[Exercise prompt]
Copy the entries below character for character, but leave out the pictures.

------------------------------------------------------------------------

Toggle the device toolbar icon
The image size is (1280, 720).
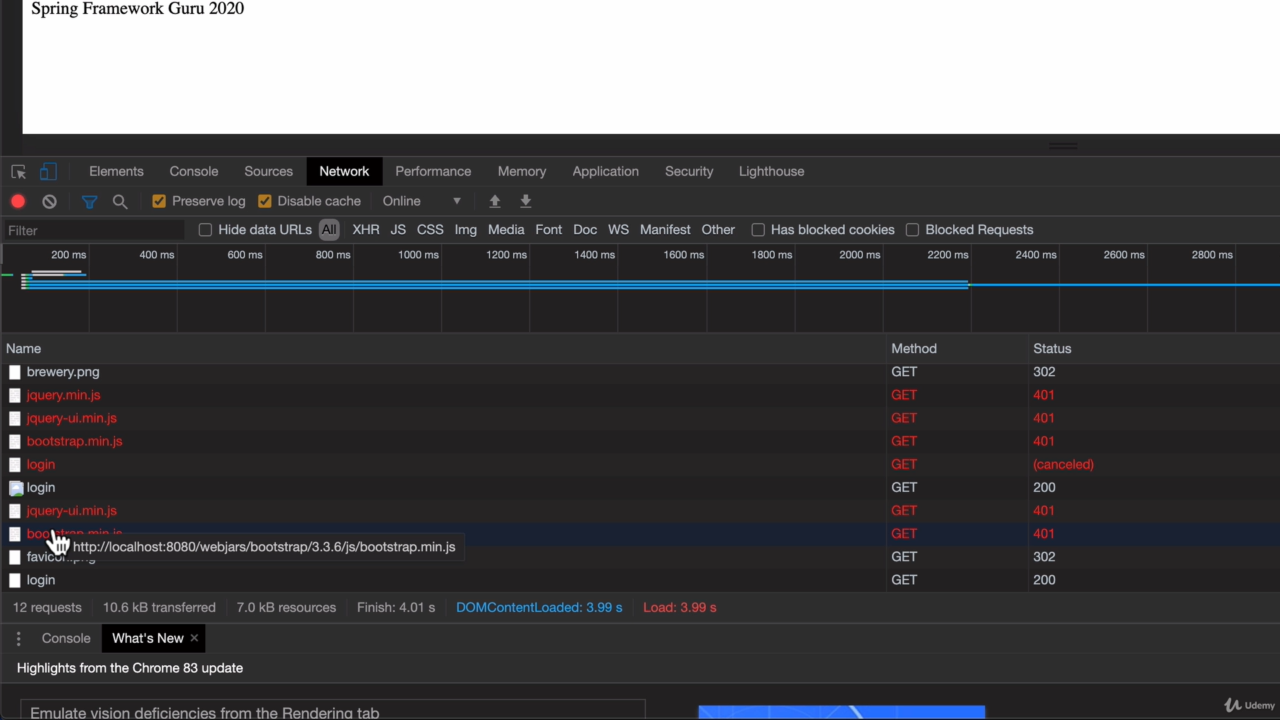(48, 172)
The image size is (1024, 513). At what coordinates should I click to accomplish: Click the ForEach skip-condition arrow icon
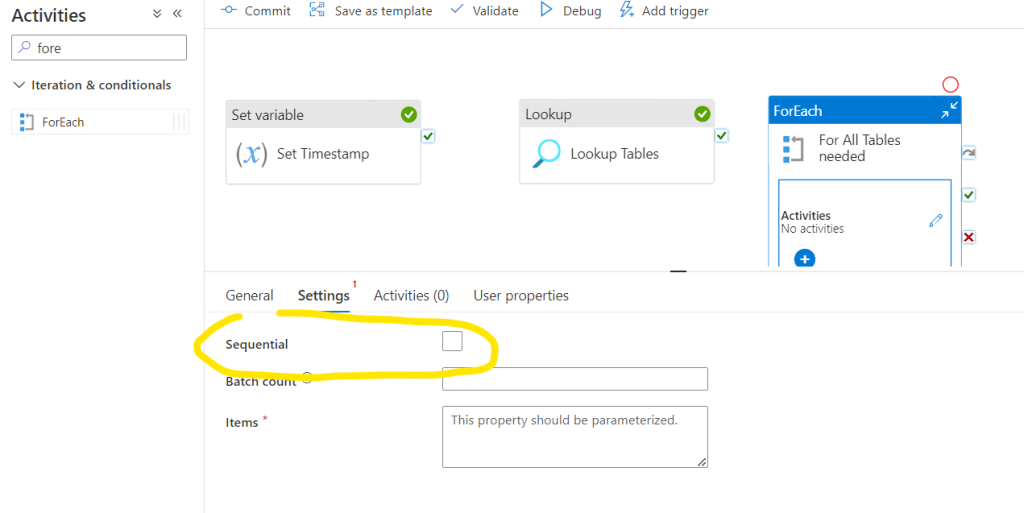point(968,153)
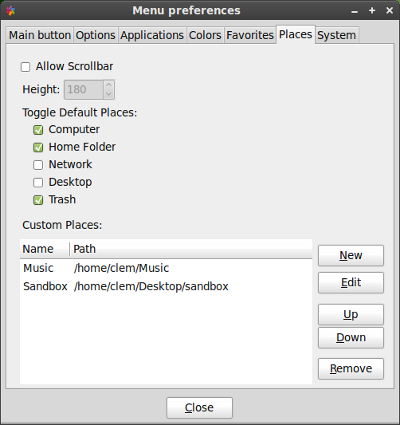
Task: Click the Remove button
Action: point(351,369)
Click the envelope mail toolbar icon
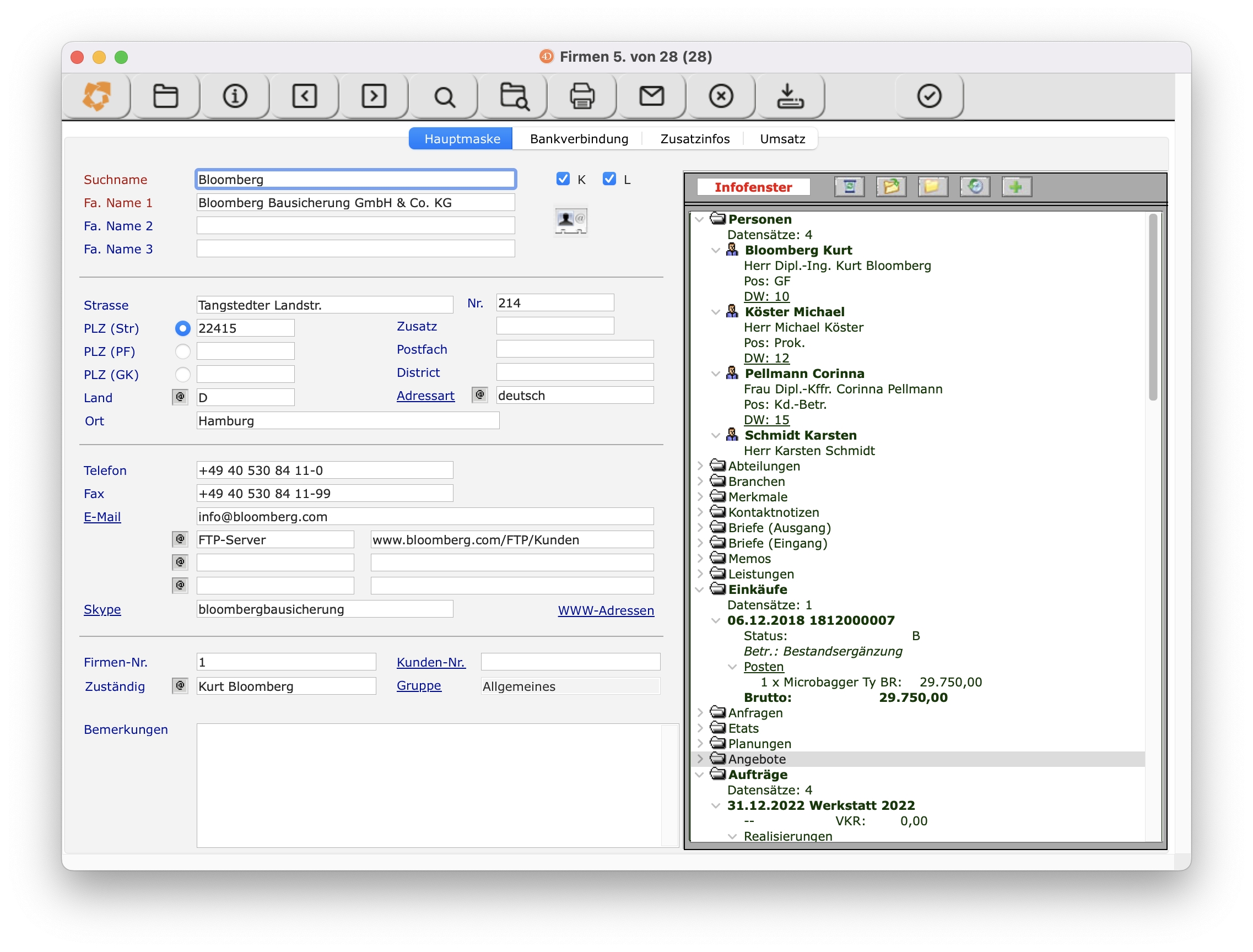1253x952 pixels. tap(651, 96)
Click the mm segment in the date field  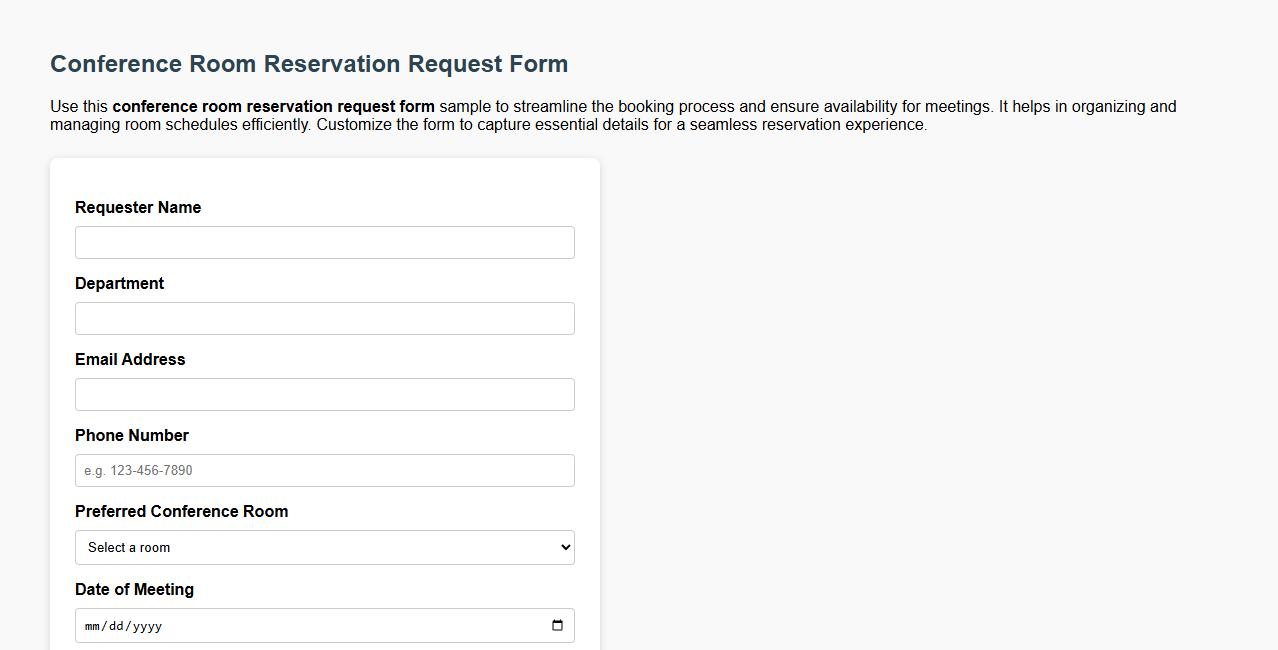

------------------------------------------------------------------------

[Response below]
Toggle the device toolbar icon
The image size is (1280, 720).
(48, 172)
The image size is (1024, 513). At what coordinates should I click to accomplish: Click the ForEach skip-condition arrow icon
point(968,153)
Task: Click the Remove button
Action: point(351,369)
Click the envelope mail toolbar icon
1253x952 pixels. tap(651, 96)
Click the mm segment in the date field  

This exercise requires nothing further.